▸ **Task directions**
Exactly the lines from the start of the data below through the line containing "Screen dimensions: 1286x952" must be returned, and no others.

▸ **Dataset records**

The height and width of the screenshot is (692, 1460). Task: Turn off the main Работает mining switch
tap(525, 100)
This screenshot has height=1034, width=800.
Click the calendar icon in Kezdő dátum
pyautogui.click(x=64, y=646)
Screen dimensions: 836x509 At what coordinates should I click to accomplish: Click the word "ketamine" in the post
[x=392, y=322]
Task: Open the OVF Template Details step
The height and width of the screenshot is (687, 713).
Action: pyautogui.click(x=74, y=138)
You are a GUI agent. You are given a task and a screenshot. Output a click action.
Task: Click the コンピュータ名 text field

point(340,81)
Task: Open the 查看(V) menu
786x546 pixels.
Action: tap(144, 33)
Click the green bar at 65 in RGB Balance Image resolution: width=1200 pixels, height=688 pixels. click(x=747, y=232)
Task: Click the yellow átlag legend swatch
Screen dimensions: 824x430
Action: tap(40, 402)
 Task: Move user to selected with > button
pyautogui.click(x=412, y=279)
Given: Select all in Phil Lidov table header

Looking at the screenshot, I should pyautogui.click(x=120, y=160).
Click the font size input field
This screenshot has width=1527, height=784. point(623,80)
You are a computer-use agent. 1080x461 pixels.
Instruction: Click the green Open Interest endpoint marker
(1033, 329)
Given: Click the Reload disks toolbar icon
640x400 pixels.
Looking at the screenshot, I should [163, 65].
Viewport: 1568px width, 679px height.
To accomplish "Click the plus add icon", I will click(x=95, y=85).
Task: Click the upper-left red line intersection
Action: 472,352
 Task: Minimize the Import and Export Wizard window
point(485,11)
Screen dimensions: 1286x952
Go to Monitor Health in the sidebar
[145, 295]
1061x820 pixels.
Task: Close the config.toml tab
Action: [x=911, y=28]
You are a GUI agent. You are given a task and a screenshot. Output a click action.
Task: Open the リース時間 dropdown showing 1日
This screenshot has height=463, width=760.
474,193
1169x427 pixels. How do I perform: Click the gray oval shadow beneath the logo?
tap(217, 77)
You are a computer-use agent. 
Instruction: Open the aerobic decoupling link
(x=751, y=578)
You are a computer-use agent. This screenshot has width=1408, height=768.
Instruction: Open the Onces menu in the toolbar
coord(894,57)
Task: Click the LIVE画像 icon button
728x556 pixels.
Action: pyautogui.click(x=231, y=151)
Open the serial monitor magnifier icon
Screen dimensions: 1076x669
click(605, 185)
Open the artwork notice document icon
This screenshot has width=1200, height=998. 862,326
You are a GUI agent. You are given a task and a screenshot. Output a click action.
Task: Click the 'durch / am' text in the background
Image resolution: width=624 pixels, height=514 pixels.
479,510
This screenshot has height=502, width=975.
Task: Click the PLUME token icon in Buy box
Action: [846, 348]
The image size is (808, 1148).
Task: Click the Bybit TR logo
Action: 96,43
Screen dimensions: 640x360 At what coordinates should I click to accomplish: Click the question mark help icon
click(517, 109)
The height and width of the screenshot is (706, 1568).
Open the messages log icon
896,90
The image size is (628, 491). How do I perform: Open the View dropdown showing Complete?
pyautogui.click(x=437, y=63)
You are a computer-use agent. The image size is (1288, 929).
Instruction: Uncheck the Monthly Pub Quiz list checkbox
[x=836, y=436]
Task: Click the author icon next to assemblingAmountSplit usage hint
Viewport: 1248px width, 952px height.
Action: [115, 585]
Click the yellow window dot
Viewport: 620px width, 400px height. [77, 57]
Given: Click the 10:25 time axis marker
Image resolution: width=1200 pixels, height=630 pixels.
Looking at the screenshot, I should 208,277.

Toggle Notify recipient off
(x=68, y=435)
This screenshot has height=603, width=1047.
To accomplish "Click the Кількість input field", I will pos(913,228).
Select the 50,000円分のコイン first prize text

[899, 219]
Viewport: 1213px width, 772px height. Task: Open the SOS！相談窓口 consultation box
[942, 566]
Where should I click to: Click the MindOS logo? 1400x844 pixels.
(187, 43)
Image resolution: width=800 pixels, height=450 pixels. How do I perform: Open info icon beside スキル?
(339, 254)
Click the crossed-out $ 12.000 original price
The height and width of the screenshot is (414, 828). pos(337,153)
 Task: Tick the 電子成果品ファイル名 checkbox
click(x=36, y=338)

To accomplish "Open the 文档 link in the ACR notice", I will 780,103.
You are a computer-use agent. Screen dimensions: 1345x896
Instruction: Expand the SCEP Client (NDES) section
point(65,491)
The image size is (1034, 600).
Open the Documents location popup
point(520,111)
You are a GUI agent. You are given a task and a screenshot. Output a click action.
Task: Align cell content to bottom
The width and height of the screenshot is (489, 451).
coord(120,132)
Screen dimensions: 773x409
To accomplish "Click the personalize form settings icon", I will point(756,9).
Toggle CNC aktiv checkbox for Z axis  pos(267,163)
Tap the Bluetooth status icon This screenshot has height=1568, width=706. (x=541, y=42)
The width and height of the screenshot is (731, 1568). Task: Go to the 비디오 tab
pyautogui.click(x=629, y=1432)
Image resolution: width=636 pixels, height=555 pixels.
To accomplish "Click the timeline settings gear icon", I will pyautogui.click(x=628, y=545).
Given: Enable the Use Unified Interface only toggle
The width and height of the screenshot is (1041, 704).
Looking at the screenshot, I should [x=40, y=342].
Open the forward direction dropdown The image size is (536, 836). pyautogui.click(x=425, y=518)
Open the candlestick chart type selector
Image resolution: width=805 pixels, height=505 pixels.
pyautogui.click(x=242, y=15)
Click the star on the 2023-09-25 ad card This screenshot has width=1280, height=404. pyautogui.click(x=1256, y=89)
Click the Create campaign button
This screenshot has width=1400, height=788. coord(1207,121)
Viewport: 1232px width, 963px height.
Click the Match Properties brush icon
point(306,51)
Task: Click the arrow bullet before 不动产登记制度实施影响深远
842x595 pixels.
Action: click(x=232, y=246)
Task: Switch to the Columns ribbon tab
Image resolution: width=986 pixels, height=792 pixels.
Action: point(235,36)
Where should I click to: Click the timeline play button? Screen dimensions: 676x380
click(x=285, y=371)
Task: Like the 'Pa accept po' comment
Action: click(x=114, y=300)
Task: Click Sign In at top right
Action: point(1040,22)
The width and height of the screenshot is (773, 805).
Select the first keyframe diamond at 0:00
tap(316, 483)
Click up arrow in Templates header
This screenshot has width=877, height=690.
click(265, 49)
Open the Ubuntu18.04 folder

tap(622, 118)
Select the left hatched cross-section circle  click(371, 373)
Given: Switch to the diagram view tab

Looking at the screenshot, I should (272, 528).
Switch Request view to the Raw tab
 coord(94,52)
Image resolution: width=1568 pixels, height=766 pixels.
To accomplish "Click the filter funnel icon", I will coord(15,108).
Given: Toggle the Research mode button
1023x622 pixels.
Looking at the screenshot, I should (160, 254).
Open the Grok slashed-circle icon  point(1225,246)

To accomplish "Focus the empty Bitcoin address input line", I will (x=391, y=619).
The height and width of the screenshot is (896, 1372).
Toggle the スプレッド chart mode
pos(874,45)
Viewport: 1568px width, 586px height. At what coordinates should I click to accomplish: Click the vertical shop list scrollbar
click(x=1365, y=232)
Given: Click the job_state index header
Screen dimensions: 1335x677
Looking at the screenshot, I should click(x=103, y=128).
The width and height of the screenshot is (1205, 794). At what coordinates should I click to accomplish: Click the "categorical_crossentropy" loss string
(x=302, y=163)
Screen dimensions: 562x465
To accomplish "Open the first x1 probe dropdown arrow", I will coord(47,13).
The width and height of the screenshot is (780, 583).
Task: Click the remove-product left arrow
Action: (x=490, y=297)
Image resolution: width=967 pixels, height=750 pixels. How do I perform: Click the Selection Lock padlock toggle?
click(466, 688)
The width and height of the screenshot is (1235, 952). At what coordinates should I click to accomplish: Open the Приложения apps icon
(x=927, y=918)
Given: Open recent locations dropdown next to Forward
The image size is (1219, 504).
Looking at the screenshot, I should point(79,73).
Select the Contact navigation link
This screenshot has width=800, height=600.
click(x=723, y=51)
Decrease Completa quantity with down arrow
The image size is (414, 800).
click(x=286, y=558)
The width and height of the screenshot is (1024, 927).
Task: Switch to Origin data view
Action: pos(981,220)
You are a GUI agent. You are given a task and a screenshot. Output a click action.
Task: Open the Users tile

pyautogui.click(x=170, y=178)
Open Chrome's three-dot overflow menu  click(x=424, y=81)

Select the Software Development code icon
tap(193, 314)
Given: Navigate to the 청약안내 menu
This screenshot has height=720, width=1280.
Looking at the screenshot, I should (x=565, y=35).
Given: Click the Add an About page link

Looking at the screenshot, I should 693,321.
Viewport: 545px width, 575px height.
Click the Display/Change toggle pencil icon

▸ **Response to the task**
The height and width of the screenshot is (692, 1460). Task: Turn off the main Работает mining switch
tap(525, 100)
This screenshot has height=1034, width=800.
Click the calendar icon in Kezdő dátum
pyautogui.click(x=64, y=646)
Screen dimensions: 836x509 At what coordinates should I click to accomplish: Click the word "ketamine" in the post
[x=392, y=322]
Task: Open the OVF Template Details step
The height and width of the screenshot is (687, 713).
Action: pyautogui.click(x=74, y=138)
You are a GUI agent. You are given a task and a screenshot. Output a click action.
Task: Click the コンピュータ名 text field

point(340,81)
Task: Open the 查看(V) menu
786x546 pixels.
Action: tap(144, 33)
Click the green bar at 65 in RGB Balance Image resolution: width=1200 pixels, height=688 pixels. click(x=747, y=232)
Task: Click the yellow átlag legend swatch
Screen dimensions: 824x430
Action: tap(40, 402)
 Task: Move user to selected with > button
pyautogui.click(x=412, y=279)
Given: Select all in Phil Lidov table header

Looking at the screenshot, I should pyautogui.click(x=120, y=160).
Click the font size input field
This screenshot has width=1527, height=784. point(623,80)
You are a computer-use agent. 1080x461 pixels.
Instruction: Click the green Open Interest endpoint marker
(1033, 329)
Given: Click the Reload disks toolbar icon
640x400 pixels.
Looking at the screenshot, I should [163, 65].
Viewport: 1568px width, 679px height.
To accomplish "Click the plus add icon", I will click(x=95, y=85).
Task: Click the upper-left red line intersection
Action: 472,352
 Task: Minimize the Import and Export Wizard window
point(485,11)
Screen dimensions: 1286x952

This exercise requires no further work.